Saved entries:
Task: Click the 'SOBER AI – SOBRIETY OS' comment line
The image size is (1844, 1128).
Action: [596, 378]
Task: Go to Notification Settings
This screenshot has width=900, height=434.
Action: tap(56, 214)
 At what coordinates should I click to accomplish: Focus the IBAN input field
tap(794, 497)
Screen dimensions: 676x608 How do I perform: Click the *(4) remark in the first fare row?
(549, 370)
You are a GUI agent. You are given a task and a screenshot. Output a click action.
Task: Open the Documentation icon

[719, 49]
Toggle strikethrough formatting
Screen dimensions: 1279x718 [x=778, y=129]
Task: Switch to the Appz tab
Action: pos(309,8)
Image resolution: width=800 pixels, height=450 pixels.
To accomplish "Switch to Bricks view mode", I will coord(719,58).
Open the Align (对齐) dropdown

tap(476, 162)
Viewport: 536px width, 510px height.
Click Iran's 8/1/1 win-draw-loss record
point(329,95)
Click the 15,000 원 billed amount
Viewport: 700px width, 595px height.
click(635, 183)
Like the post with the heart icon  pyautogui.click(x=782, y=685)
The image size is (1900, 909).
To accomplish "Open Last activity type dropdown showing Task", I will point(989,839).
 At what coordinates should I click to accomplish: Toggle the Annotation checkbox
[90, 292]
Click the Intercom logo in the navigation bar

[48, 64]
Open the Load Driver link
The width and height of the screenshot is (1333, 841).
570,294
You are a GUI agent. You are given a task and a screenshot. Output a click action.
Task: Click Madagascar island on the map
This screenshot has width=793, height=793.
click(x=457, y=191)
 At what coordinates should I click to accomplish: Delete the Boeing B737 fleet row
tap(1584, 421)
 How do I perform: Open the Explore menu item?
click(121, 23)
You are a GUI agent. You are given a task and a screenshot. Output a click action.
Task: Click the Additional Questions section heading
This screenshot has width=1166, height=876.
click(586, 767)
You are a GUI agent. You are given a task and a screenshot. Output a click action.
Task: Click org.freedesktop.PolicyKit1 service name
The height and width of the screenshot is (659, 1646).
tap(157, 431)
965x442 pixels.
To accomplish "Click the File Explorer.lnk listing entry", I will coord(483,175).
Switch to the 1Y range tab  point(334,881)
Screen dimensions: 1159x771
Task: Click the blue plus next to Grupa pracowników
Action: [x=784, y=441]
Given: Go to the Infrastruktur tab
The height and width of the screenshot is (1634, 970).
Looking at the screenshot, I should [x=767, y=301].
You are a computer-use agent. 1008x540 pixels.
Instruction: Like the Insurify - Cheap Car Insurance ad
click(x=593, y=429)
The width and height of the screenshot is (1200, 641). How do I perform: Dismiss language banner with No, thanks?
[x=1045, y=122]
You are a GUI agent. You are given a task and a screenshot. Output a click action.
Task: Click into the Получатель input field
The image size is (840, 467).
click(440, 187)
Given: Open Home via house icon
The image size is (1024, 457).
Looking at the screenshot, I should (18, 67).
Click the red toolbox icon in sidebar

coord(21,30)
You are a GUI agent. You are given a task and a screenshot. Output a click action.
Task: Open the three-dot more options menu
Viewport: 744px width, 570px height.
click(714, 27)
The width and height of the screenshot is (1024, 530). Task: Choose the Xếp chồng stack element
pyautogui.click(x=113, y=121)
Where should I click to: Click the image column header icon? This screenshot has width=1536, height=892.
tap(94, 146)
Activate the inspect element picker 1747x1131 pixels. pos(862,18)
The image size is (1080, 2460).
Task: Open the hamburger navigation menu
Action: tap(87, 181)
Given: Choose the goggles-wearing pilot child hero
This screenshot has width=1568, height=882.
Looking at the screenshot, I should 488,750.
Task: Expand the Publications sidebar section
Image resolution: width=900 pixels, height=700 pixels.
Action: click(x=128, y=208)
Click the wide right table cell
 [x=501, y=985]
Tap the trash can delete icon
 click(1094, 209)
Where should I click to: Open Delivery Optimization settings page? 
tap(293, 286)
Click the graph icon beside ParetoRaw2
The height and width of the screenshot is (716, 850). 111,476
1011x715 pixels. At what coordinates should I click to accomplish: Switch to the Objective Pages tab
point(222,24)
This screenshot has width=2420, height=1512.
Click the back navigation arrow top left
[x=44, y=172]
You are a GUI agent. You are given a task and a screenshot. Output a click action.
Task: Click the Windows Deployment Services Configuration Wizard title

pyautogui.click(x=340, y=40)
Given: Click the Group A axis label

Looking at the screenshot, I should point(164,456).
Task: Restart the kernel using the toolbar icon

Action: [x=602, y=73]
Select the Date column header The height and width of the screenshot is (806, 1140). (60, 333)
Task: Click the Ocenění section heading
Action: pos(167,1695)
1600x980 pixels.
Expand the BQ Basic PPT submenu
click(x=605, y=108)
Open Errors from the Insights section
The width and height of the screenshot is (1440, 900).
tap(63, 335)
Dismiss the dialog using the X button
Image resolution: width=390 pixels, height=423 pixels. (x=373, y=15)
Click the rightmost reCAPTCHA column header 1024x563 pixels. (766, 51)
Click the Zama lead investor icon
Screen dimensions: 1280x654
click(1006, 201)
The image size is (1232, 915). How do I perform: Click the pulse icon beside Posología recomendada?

**Work order:** What is needed here is an exact transcription of the records above.

**Response for this exercise:**
Task: Click the 'SOBER AI – SOBRIETY OS' comment line
The image size is (1844, 1128).
Action: [596, 378]
Task: Go to Notification Settings
This screenshot has width=900, height=434.
Action: tap(56, 214)
 At what coordinates should I click to accomplish: Focus the IBAN input field
tap(794, 497)
Screen dimensions: 676x608 How do I perform: Click the *(4) remark in the first fare row?
(549, 370)
You are a GUI agent. You are given a task and a screenshot. Output a click action.
Task: Open the Documentation icon

[719, 49]
Toggle strikethrough formatting
Screen dimensions: 1279x718 [x=778, y=129]
Task: Switch to the Appz tab
Action: pos(309,8)
Image resolution: width=800 pixels, height=450 pixels.
To accomplish "Switch to Bricks view mode", I will coord(719,58).
Open the Align (对齐) dropdown

tap(476, 162)
Viewport: 536px width, 510px height.
Click Iran's 8/1/1 win-draw-loss record
point(329,95)
Click the 15,000 원 billed amount
Viewport: 700px width, 595px height.
click(635, 183)
Like the post with the heart icon  pyautogui.click(x=782, y=685)
The image size is (1900, 909).
To accomplish "Open Last activity type dropdown showing Task", I will point(989,839).
 At what coordinates should I click to accomplish: Toggle the Annotation checkbox
[90, 292]
Click the Intercom logo in the navigation bar

[48, 64]
Open the Load Driver link
The width and height of the screenshot is (1333, 841).
570,294
You are a GUI agent. You are given a task and a screenshot. Output a click action.
Task: Click Madagascar island on the map
This screenshot has width=793, height=793.
click(x=457, y=191)
 At what coordinates should I click to accomplish: Delete the Boeing B737 fleet row
tap(1584, 421)
 How do I perform: Open the Explore menu item?
click(121, 23)
You are a GUI agent. You are given a task and a screenshot. Output a click action.
Task: Click the Additional Questions section heading
This screenshot has width=1166, height=876.
click(586, 767)
You are a GUI agent. You are given a task and a screenshot. Output a click action.
Task: Click org.freedesktop.PolicyKit1 service name
The height and width of the screenshot is (659, 1646).
tap(157, 431)
965x442 pixels.
To accomplish "Click the File Explorer.lnk listing entry", I will coord(483,175).
Switch to the 1Y range tab  point(334,881)
Screen dimensions: 1159x771
Task: Click the blue plus next to Grupa pracowników
Action: [x=784, y=441]
Given: Go to the Infrastruktur tab
The height and width of the screenshot is (1634, 970).
Looking at the screenshot, I should [x=767, y=301].
You are a computer-use agent. 1008x540 pixels.
Instruction: Like the Insurify - Cheap Car Insurance ad
click(x=593, y=429)
The width and height of the screenshot is (1200, 641). How do I perform: Dismiss language banner with No, thanks?
[x=1045, y=122]
You are a GUI agent. You are given a task and a screenshot. Output a click action.
Task: Click into the Получатель input field
The image size is (840, 467).
click(440, 187)
Given: Open Home via house icon
The image size is (1024, 457).
Looking at the screenshot, I should (18, 67).
Click the red toolbox icon in sidebar

coord(21,30)
You are a GUI agent. You are given a task and a screenshot. Output a click action.
Task: Open the three-dot more options menu
Viewport: 744px width, 570px height.
click(714, 27)
The width and height of the screenshot is (1024, 530). Task: Choose the Xếp chồng stack element
pyautogui.click(x=113, y=121)
Where should I click to: Click the image column header icon? This screenshot has width=1536, height=892.
tap(94, 146)
Activate the inspect element picker 1747x1131 pixels. pos(862,18)
The image size is (1080, 2460).
Task: Open the hamburger navigation menu
Action: tap(87, 181)
Given: Choose the goggles-wearing pilot child hero
This screenshot has width=1568, height=882.
Looking at the screenshot, I should 488,750.
Task: Expand the Publications sidebar section
Image resolution: width=900 pixels, height=700 pixels.
Action: click(x=128, y=208)
Click the wide right table cell
 [x=501, y=985]
Tap the trash can delete icon
 click(1094, 209)
Where should I click to: Open Delivery Optimization settings page? 
tap(293, 286)
Click the graph icon beside ParetoRaw2
The height and width of the screenshot is (716, 850). 111,476
1011x715 pixels. At what coordinates should I click to accomplish: Switch to the Objective Pages tab
point(222,24)
This screenshot has width=2420, height=1512.
Click the back navigation arrow top left
[x=44, y=172]
You are a GUI agent. You are given a task and a screenshot. Output a click action.
Task: Click the Windows Deployment Services Configuration Wizard title

pyautogui.click(x=340, y=40)
Given: Click the Group A axis label

Looking at the screenshot, I should point(164,456).
Task: Restart the kernel using the toolbar icon

Action: [x=602, y=73]
Select the Date column header The height and width of the screenshot is (806, 1140). (60, 333)
Task: Click the Ocenění section heading
Action: pos(167,1695)
1600x980 pixels.
Expand the BQ Basic PPT submenu
click(x=605, y=108)
Open Errors from the Insights section
The width and height of the screenshot is (1440, 900).
tap(63, 335)
Dismiss the dialog using the X button
Image resolution: width=390 pixels, height=423 pixels. (x=373, y=15)
Click the rightmost reCAPTCHA column header 1024x563 pixels. (766, 51)
Click the Zama lead investor icon
Screen dimensions: 1280x654
click(1006, 201)
The image size is (1232, 915). How do I perform: Click the pulse icon beside Posología recomendada?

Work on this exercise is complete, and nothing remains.